WHAT IS REQUIRED — The records below must be returned in full and unaltered.

"""

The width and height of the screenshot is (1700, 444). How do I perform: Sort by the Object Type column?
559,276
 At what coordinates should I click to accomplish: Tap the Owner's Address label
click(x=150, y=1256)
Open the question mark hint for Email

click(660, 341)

"""

SOLUTION TO THE EXERCISE —
The width and height of the screenshot is (1700, 444). How do I perform: Sort by the Object Type column?
559,276
 At what coordinates should I click to accomplish: Tap the Owner's Address label
click(x=150, y=1256)
Open the question mark hint for Email

click(660, 341)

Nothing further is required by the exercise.